In the report denominational leaders then introduce readers to the concept of “healthy Great Commission churches,” which are defined as “communities of Christ-centered people characterized by five balanced passions: winning the lost, building the believer, equipping the worker, multiplying the leader, and sending the called ones.” Who could reject those concerns? However, the statement soon erodes into statistical ashes. Suddenly “healthy churches” seem to be measured not by the five passions, but by where they stand numerically, a picture that comes across with stark reality.

Thinking Christian leaders must accept the challenge to focus on healthy churches while recognizing that church size is never a guarantee of spiritual quality. Churches must face the future with total dependence on the sovereignty of God and the power of His Word, while being careful to avoid marrying the spirit of this age and becoming a widow in the next. If the key word is health, what are the marks of a healthy church?

This article suggests that healthy churches are measured in

spiritual terms, follow biblical patterns of ministry, are based on theological foundations, focus on a ministry model, and adopt scriptural models of leadership.
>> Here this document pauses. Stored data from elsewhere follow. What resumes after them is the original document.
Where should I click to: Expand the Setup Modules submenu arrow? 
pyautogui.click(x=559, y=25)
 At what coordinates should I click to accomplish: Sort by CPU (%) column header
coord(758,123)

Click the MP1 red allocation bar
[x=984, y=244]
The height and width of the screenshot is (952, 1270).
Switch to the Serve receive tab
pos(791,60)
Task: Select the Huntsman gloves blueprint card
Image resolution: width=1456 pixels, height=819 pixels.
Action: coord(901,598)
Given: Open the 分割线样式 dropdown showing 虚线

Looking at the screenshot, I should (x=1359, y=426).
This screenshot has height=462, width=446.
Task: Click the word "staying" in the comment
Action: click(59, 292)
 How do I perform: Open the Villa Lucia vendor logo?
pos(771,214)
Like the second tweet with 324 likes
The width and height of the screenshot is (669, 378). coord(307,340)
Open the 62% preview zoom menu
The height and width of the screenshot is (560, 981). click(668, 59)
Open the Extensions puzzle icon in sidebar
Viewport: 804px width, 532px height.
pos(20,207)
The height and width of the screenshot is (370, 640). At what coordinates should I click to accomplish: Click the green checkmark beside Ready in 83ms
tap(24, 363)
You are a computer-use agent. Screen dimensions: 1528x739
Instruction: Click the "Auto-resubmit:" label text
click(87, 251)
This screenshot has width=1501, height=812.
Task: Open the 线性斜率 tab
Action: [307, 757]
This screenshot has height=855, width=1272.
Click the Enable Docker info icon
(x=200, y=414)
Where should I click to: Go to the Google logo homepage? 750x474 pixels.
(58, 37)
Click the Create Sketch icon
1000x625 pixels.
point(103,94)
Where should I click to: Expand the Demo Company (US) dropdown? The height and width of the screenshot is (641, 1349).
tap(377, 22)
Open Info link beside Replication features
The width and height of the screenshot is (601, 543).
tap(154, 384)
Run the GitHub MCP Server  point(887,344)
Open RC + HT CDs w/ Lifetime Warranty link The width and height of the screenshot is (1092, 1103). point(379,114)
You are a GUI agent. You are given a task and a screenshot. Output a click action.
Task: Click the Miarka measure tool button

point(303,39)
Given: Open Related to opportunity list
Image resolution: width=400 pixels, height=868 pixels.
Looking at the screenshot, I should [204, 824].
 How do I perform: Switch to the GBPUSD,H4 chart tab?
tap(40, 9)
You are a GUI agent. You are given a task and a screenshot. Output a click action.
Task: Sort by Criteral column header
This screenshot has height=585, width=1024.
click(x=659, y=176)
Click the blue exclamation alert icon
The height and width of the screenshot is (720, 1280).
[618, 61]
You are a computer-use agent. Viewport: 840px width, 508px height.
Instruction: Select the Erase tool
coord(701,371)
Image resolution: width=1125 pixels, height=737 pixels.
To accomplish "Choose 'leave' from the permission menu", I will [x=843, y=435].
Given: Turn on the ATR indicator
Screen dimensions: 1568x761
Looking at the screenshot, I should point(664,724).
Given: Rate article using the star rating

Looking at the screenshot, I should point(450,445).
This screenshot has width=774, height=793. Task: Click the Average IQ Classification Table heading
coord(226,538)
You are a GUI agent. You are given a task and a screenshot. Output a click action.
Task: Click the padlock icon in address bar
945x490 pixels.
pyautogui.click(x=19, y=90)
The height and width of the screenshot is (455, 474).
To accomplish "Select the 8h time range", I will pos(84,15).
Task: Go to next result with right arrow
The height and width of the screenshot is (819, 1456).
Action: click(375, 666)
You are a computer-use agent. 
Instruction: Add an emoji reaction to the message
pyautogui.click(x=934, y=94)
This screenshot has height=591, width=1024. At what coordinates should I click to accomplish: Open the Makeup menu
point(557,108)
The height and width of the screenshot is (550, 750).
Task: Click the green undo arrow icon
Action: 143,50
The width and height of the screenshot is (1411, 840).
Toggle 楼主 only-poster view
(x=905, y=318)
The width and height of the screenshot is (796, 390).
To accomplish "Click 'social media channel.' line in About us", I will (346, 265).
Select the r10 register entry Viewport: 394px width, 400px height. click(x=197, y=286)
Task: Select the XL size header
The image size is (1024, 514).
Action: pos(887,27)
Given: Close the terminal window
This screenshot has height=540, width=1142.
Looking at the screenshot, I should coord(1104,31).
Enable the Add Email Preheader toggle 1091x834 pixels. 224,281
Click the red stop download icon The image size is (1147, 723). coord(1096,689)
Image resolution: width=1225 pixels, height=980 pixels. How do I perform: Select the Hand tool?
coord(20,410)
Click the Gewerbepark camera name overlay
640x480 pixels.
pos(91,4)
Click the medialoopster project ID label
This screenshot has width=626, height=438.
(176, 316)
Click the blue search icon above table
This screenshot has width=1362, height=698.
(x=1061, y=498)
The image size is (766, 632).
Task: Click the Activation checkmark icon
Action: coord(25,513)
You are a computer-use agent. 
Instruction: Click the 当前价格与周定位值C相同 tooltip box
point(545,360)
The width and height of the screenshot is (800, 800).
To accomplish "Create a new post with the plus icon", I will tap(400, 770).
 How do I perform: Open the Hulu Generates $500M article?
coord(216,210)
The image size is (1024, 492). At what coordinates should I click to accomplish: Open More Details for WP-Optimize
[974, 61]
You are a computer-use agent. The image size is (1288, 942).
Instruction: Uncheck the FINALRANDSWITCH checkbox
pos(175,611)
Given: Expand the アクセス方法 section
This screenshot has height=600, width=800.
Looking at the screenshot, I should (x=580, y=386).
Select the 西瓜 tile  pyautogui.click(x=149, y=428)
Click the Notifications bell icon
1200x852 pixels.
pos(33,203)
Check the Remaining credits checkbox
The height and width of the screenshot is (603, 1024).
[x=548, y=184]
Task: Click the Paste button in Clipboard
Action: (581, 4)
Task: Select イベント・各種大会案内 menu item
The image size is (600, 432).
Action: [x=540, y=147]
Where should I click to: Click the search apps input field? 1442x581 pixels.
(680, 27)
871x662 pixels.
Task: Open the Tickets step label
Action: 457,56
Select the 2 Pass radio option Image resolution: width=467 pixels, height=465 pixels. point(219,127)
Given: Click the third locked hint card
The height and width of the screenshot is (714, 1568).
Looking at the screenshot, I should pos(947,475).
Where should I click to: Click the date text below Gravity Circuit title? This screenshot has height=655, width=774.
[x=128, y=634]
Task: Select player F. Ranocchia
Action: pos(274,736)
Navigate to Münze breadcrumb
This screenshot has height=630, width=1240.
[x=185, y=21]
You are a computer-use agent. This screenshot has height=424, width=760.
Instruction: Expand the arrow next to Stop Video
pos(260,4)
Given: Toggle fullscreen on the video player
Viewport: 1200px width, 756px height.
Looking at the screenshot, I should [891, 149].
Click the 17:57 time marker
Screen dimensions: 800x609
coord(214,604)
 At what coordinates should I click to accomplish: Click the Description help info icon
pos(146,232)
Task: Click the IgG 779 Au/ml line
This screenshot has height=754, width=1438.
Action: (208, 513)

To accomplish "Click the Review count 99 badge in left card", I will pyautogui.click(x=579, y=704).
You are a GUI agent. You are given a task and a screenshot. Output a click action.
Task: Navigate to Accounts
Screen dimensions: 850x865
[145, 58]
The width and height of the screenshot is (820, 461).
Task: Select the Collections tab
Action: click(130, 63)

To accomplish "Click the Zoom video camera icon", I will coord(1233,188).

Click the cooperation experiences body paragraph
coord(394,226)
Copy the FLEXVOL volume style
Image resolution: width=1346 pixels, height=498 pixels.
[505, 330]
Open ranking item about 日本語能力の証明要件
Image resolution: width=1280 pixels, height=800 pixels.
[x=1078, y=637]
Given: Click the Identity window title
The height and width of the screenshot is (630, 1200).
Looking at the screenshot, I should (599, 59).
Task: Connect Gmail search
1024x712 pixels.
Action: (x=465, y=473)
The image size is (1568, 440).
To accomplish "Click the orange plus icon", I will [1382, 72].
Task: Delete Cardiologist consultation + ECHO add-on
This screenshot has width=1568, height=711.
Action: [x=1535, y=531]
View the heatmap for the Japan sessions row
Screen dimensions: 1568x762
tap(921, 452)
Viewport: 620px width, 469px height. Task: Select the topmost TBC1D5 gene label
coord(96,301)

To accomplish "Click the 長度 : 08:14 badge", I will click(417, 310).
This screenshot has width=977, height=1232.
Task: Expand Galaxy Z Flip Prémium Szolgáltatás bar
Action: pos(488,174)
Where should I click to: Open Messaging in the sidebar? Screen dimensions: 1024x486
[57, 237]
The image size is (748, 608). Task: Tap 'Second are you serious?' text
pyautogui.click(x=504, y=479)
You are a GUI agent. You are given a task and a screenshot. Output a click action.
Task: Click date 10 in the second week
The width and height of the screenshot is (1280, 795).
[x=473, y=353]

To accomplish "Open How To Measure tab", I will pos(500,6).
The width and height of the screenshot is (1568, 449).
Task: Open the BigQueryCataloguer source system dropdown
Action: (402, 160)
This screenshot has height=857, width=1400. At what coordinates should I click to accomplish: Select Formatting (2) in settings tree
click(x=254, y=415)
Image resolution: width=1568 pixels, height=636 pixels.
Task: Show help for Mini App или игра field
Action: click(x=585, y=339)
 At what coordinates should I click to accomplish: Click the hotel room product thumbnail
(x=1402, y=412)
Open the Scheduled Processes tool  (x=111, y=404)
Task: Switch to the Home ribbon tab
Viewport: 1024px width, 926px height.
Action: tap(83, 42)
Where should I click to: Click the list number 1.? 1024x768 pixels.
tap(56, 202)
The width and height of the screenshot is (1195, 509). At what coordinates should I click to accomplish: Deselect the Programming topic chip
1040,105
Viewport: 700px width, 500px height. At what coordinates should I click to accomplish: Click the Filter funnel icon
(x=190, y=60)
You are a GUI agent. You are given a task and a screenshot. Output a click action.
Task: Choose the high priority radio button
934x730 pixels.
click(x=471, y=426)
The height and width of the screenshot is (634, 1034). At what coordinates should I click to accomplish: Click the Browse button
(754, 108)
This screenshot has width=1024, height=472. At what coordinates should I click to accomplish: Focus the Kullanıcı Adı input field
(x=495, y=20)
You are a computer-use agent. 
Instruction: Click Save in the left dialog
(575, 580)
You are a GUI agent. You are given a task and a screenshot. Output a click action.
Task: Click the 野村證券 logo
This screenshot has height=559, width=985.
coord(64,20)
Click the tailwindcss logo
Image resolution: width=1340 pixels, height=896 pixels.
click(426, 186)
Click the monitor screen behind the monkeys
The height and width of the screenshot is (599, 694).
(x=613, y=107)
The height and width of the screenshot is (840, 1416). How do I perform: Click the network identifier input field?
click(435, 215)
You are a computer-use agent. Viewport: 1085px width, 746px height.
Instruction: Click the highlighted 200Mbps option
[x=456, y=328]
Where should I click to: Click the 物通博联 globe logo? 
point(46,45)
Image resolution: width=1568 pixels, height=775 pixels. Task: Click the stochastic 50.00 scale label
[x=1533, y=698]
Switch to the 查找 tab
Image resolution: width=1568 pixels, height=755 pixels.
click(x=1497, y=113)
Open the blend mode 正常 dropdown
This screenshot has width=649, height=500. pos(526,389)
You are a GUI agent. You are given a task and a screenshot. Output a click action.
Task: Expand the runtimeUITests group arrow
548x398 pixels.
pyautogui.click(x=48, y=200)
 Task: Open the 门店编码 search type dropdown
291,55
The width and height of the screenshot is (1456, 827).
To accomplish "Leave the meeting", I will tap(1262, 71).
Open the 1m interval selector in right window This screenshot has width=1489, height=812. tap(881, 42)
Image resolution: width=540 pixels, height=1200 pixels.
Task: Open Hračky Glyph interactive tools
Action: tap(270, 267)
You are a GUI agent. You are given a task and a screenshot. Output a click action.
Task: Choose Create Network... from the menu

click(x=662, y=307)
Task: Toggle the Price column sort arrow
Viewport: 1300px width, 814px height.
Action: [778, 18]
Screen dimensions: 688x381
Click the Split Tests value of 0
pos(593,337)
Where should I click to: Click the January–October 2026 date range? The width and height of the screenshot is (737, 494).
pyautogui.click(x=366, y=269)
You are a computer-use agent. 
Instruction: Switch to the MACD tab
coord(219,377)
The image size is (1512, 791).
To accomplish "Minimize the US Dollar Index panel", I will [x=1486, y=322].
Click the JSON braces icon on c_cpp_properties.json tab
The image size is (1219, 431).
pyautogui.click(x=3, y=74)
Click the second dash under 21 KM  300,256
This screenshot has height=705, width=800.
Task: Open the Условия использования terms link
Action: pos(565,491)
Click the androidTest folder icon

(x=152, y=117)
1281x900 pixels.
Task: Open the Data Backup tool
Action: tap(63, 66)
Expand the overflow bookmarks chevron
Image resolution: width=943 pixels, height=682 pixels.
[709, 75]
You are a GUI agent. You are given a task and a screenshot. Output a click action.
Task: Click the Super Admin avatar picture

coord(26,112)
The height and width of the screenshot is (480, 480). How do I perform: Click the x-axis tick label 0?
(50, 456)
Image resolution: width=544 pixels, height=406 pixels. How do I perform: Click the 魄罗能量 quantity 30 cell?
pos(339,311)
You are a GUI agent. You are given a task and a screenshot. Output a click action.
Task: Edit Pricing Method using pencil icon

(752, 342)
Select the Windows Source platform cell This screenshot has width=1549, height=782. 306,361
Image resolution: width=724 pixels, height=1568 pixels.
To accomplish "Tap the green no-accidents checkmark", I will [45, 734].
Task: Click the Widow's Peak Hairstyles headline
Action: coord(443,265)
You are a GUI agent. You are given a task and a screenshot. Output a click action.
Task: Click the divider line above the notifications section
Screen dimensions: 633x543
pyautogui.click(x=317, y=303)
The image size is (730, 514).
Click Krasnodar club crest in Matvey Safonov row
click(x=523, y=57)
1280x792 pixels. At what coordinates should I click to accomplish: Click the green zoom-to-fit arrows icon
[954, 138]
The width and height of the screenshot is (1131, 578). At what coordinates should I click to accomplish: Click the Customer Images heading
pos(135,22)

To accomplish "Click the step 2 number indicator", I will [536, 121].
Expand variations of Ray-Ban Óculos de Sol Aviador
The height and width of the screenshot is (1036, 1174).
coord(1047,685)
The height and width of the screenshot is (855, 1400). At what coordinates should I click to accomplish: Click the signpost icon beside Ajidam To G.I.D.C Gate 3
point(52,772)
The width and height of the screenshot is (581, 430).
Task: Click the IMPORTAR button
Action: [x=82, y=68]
Healthy Churches Are Measured In Spiritual
Rather Than Numerical Terms

True, the five passions noted earlier go beyond head-counting. But what best measures a church’s spiritual health? Churches must be careful they do not get trapped into thinking they are healthy simply because they are growing numerically. Church leaders must not turn their backs on smaller or plateaued churches. Believers in some small churches may exhibit more spiritual maturity than believers in some large churches. In their book No Little Places, Klassen and Koessler emphasize that God judges ministry by quality, not size.